--- MATERIAL FOR THIS TASK Enclosed Below ---

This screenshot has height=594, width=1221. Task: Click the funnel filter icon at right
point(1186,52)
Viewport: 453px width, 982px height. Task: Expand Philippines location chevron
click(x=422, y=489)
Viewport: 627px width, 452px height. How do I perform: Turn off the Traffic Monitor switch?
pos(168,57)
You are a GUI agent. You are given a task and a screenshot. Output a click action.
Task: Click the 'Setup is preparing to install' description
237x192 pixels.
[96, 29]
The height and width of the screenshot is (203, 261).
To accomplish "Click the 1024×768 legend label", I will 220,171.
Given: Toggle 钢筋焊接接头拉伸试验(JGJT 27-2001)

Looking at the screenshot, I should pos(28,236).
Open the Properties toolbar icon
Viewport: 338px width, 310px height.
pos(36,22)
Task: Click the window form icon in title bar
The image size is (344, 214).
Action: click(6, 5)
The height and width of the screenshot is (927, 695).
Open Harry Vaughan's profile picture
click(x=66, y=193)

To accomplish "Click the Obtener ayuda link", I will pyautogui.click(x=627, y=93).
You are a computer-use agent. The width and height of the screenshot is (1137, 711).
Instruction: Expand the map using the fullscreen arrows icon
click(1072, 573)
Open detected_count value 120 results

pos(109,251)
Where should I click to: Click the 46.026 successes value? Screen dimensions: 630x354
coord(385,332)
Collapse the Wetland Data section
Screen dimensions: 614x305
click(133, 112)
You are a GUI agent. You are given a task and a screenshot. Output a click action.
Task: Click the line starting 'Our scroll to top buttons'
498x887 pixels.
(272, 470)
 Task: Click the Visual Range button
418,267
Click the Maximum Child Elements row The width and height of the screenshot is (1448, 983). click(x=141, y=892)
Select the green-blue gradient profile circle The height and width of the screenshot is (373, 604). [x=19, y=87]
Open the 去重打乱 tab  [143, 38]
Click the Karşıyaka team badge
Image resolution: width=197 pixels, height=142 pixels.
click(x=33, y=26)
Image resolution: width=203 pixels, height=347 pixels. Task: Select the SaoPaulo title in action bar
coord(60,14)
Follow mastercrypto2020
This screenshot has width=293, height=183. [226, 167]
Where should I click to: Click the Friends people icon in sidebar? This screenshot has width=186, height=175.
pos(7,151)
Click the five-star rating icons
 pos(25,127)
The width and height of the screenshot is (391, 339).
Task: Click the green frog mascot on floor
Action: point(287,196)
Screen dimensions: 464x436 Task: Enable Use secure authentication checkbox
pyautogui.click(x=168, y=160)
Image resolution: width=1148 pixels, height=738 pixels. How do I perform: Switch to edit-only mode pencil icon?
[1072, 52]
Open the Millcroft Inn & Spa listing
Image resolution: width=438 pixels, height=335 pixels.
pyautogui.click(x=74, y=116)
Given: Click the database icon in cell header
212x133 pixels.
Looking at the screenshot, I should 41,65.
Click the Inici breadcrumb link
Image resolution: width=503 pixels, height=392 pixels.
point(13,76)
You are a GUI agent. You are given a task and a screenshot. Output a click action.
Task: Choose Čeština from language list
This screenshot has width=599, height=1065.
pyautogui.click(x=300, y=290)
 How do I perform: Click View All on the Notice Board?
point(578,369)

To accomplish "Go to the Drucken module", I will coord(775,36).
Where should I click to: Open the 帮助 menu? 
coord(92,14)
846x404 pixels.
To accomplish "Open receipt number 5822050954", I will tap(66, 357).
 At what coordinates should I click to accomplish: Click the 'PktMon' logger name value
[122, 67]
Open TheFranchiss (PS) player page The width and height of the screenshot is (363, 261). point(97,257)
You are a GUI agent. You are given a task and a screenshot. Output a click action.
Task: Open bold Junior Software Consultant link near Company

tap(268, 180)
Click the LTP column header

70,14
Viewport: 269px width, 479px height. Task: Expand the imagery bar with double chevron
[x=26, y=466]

--- End of Enclosed MATERIAL FOR THIS TASK ---

* WHAT IS REQUIRED
Output all of the data again, exactly.

* ANSWER TO THIS PROBLEM
This screenshot has height=594, width=1221. Task: Click the funnel filter icon at right
point(1186,52)
Viewport: 453px width, 982px height. Task: Expand Philippines location chevron
click(x=422, y=489)
Viewport: 627px width, 452px height. How do I perform: Turn off the Traffic Monitor switch?
pos(168,57)
You are a GUI agent. You are given a task and a screenshot. Output a click action.
Task: Click the 'Setup is preparing to install' description
237x192 pixels.
[96, 29]
The height and width of the screenshot is (203, 261).
To accomplish "Click the 1024×768 legend label", I will 220,171.
Given: Toggle 钢筋焊接接头拉伸试验(JGJT 27-2001)

Looking at the screenshot, I should pos(28,236).
Open the Properties toolbar icon
Viewport: 338px width, 310px height.
pos(36,22)
Task: Click the window form icon in title bar
The image size is (344, 214).
Action: click(6, 5)
The height and width of the screenshot is (927, 695).
Open Harry Vaughan's profile picture
click(x=66, y=193)

To accomplish "Click the Obtener ayuda link", I will pyautogui.click(x=627, y=93).
You are a computer-use agent. The width and height of the screenshot is (1137, 711).
Instruction: Expand the map using the fullscreen arrows icon
click(1072, 573)
Open detected_count value 120 results

pos(109,251)
Where should I click to: Click the 46.026 successes value? Screen dimensions: 630x354
coord(385,332)
Collapse the Wetland Data section
Screen dimensions: 614x305
click(133, 112)
You are a GUI agent. You are given a task and a screenshot. Output a click action.
Task: Click the line starting 'Our scroll to top buttons'
498x887 pixels.
(272, 470)
 Task: Click the Visual Range button
418,267
Click the Maximum Child Elements row The width and height of the screenshot is (1448, 983). click(x=141, y=892)
Select the green-blue gradient profile circle The height and width of the screenshot is (373, 604). [x=19, y=87]
Open the 去重打乱 tab  [143, 38]
Click the Karşıyaka team badge
Image resolution: width=197 pixels, height=142 pixels.
click(x=33, y=26)
Image resolution: width=203 pixels, height=347 pixels. Task: Select the SaoPaulo title in action bar
coord(60,14)
Follow mastercrypto2020
This screenshot has width=293, height=183. [226, 167]
Where should I click to: Click the Friends people icon in sidebar? This screenshot has width=186, height=175.
pos(7,151)
Click the five-star rating icons
 pos(25,127)
The width and height of the screenshot is (391, 339).
Task: Click the green frog mascot on floor
Action: point(287,196)
Screen dimensions: 464x436 Task: Enable Use secure authentication checkbox
pyautogui.click(x=168, y=160)
Image resolution: width=1148 pixels, height=738 pixels. How do I perform: Switch to edit-only mode pencil icon?
[1072, 52]
Open the Millcroft Inn & Spa listing
Image resolution: width=438 pixels, height=335 pixels.
pyautogui.click(x=74, y=116)
Given: Click the database icon in cell header
212x133 pixels.
Looking at the screenshot, I should 41,65.
Click the Inici breadcrumb link
Image resolution: width=503 pixels, height=392 pixels.
point(13,76)
You are a GUI agent. You are given a task and a screenshot. Output a click action.
Task: Choose Čeština from language list
This screenshot has width=599, height=1065.
pyautogui.click(x=300, y=290)
 How do I perform: Click View All on the Notice Board?
point(578,369)

To accomplish "Go to the Drucken module", I will coord(775,36).
Where should I click to: Open the 帮助 menu? 
coord(92,14)
846x404 pixels.
To accomplish "Open receipt number 5822050954", I will tap(66, 357).
 At what coordinates should I click to accomplish: Click the 'PktMon' logger name value
[122, 67]
Open TheFranchiss (PS) player page The width and height of the screenshot is (363, 261). point(97,257)
You are a GUI agent. You are given a task and a screenshot. Output a click action.
Task: Open bold Junior Software Consultant link near Company

tap(268, 180)
Click the LTP column header

70,14
Viewport: 269px width, 479px height. Task: Expand the imagery bar with double chevron
[x=26, y=466]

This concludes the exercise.